In the ACT I trial, associations between several baseline characteristics and 3 endpoints were investigated: locoregional failure (LRF), anal cancer death (ACD), and OS. The analyses were restricted to 292 patients who received CRT, which subsequently became standard treatment. A score was derived using multivariable Cox regression to identify the set of factors that, together, had the best prognostic performance. This score was then validated with a large, independent prospective trial (the ACT II trial).

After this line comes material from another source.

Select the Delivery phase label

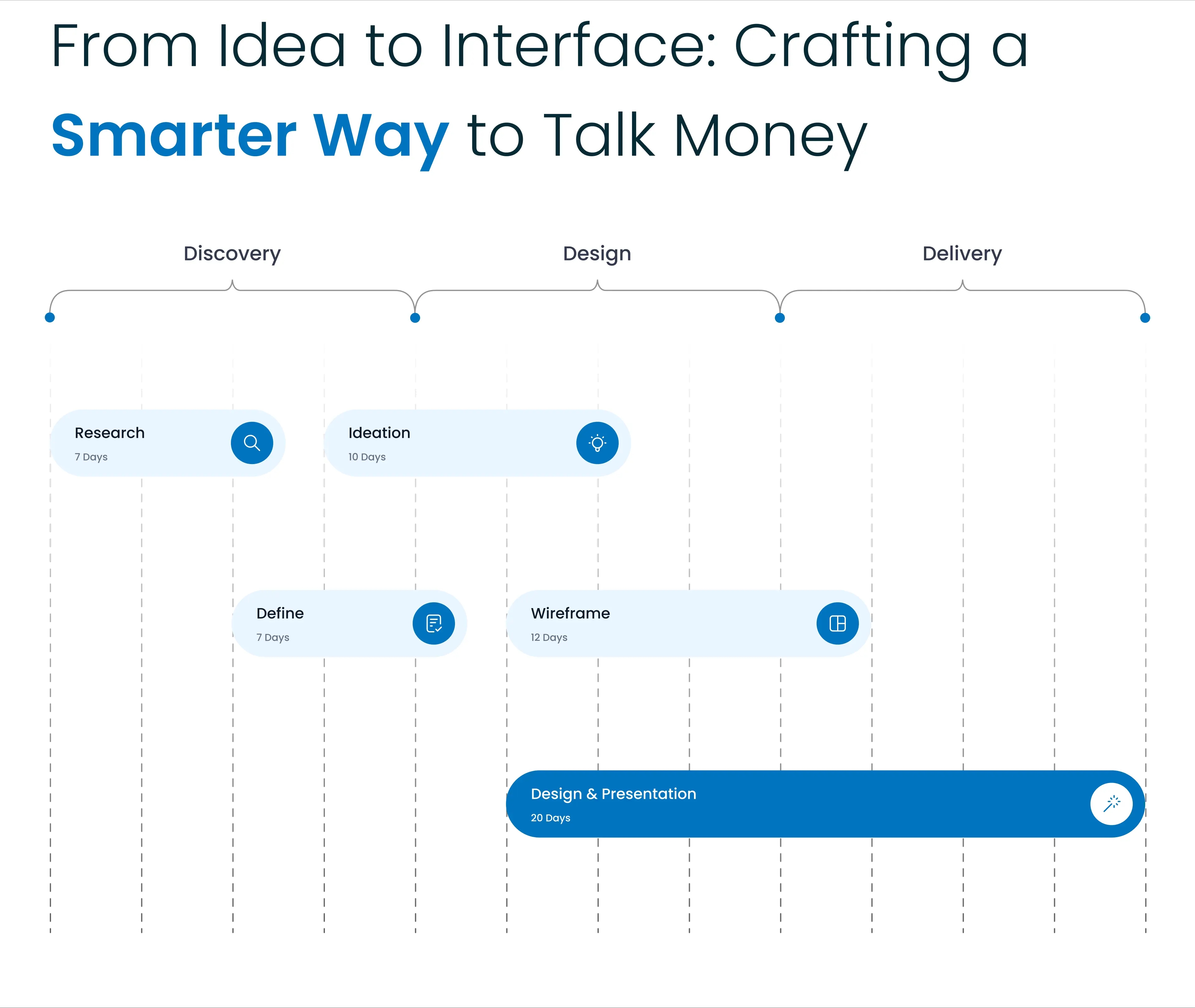(x=962, y=253)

Palpable, clinically positive lymph nodes were associated with LRF (P = .012), a greater risk of ACD (P = .031), and decreased OS (P = .006) in multivariable analyses. Men had worse outcomes than women for LRF (P = .036), ACD (P = .039), and OS (P = .008). On average, a lower hemoglobin level had an adverse effect on ACD (P = .008), and a higher white blood cell count had an adverse effect on OS (P = .001). However, external validation of the score was poor for LRF (area under the curve [AUC] = 54%) but was better for ACD (AUC = 67%) and OS (AUC = 63%).
The results from this analysis of the ACT I trial supported evidence for palpable lymph nodes and male sex as prognostic factors for LRF and OS, and lower hemoglobin levels and a higher white blood cell count were identified as prognostic factors for ACD and OS, respectively. Cancer 2013. © 2012 American Cancer Society.